--- TASK ---
Each line in the listing is to be restated exactly.

-- EXERCISE MATERIALS follows --

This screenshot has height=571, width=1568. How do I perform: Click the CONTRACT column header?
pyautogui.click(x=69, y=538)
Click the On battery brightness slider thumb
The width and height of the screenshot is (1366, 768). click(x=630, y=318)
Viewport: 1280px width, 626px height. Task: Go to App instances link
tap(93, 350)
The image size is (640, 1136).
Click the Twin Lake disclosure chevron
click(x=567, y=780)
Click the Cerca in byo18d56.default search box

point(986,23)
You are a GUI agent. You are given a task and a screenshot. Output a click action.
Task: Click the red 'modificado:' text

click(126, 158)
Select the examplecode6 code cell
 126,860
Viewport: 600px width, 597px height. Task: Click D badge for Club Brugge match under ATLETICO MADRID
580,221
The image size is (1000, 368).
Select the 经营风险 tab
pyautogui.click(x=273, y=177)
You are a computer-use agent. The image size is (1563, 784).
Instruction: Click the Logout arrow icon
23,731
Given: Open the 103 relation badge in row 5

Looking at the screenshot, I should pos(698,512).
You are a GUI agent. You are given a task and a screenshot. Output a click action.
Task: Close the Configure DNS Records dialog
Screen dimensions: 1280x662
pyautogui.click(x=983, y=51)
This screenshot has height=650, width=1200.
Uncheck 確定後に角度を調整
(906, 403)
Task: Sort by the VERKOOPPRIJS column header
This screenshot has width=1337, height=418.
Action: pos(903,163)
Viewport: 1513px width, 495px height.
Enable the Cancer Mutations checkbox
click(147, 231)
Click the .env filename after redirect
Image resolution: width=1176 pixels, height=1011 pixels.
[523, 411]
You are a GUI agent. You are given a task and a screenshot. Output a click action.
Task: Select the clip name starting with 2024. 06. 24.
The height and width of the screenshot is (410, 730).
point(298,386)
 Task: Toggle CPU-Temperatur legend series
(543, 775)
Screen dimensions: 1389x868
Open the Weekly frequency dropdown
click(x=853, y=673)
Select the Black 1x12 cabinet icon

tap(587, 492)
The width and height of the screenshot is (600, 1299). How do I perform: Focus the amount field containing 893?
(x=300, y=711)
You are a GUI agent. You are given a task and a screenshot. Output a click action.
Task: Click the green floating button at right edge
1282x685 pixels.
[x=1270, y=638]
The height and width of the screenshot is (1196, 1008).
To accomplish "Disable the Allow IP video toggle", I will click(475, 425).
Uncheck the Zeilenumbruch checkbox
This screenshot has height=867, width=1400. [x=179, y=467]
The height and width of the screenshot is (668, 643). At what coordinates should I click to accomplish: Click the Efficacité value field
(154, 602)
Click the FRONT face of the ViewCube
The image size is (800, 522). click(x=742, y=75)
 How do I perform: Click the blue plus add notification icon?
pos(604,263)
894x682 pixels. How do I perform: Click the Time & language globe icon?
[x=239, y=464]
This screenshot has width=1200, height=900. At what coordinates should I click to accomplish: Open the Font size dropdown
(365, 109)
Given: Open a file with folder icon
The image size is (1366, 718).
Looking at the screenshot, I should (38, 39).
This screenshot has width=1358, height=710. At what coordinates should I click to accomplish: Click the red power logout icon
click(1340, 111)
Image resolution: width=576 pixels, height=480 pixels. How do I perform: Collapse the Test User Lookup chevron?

-- EXERCISE MATERIALS concluded --

--- COMPLETED EXERCISE ---
This screenshot has height=571, width=1568. How do I perform: Click the CONTRACT column header?
pyautogui.click(x=69, y=538)
Click the On battery brightness slider thumb
The width and height of the screenshot is (1366, 768). click(x=630, y=318)
Viewport: 1280px width, 626px height. Task: Go to App instances link
tap(93, 350)
The image size is (640, 1136).
Click the Twin Lake disclosure chevron
click(x=567, y=780)
Click the Cerca in byo18d56.default search box

point(986,23)
You are a GUI agent. You are given a task and a screenshot. Output a click action.
Task: Click the red 'modificado:' text

click(126, 158)
Select the examplecode6 code cell
 126,860
Viewport: 600px width, 597px height. Task: Click D badge for Club Brugge match under ATLETICO MADRID
580,221
The image size is (1000, 368).
Select the 经营风险 tab
pyautogui.click(x=273, y=177)
You are a computer-use agent. The image size is (1563, 784).
Instruction: Click the Logout arrow icon
23,731
Given: Open the 103 relation badge in row 5

Looking at the screenshot, I should pos(698,512).
You are a GUI agent. You are given a task and a screenshot. Output a click action.
Task: Close the Configure DNS Records dialog
Screen dimensions: 1280x662
pyautogui.click(x=983, y=51)
This screenshot has height=650, width=1200.
Uncheck 確定後に角度を調整
(906, 403)
Task: Sort by the VERKOOPPRIJS column header
This screenshot has width=1337, height=418.
Action: pos(903,163)
Viewport: 1513px width, 495px height.
Enable the Cancer Mutations checkbox
click(147, 231)
Click the .env filename after redirect
Image resolution: width=1176 pixels, height=1011 pixels.
[523, 411]
You are a GUI agent. You are given a task and a screenshot. Output a click action.
Task: Select the clip name starting with 2024. 06. 24.
The height and width of the screenshot is (410, 730).
point(298,386)
 Task: Toggle CPU-Temperatur legend series
(543, 775)
Screen dimensions: 1389x868
Open the Weekly frequency dropdown
click(x=853, y=673)
Select the Black 1x12 cabinet icon

tap(587, 492)
The width and height of the screenshot is (600, 1299). How do I perform: Focus the amount field containing 893?
(x=300, y=711)
You are a GUI agent. You are given a task and a screenshot. Output a click action.
Task: Click the green floating button at right edge
1282x685 pixels.
[x=1270, y=638]
The height and width of the screenshot is (1196, 1008).
To accomplish "Disable the Allow IP video toggle", I will click(475, 425).
Uncheck the Zeilenumbruch checkbox
This screenshot has height=867, width=1400. [x=179, y=467]
The height and width of the screenshot is (668, 643). At what coordinates should I click to accomplish: Click the Efficacité value field
(154, 602)
Click the FRONT face of the ViewCube
The image size is (800, 522). click(x=742, y=75)
 How do I perform: Click the blue plus add notification icon?
pos(604,263)
894x682 pixels. How do I perform: Click the Time & language globe icon?
[x=239, y=464]
This screenshot has width=1200, height=900. At what coordinates should I click to accomplish: Open the Font size dropdown
(365, 109)
Given: Open a file with folder icon
The image size is (1366, 718).
Looking at the screenshot, I should (38, 39).
This screenshot has width=1358, height=710. At what coordinates should I click to accomplish: Click the red power logout icon
click(1340, 111)
Image resolution: width=576 pixels, height=480 pixels. How do I perform: Collapse the Test User Lookup chevron?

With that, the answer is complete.